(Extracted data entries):
◆ ◆ ◆ ◆ ◆

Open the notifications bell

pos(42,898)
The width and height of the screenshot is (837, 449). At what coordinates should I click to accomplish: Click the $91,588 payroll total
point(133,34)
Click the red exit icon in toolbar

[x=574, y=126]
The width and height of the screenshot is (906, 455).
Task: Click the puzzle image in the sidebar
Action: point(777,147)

◆ ◆ ◆ ◆ ◆

(Given request): Turn these records into a numbered list, one line per item, leaving out the blank lines.

(Reply):
1. Open the notifications bell
2. pos(42,898)
3. The width and height of the screenshot is (837, 449). At what coordinates should I click to accomplish: Click the $91,588 payroll total
4. point(133,34)
5. Click the red exit icon in toolbar
6. [x=574, y=126]
7. The width and height of the screenshot is (906, 455).
8. Task: Click the puzzle image in the sidebar
9. Action: point(777,147)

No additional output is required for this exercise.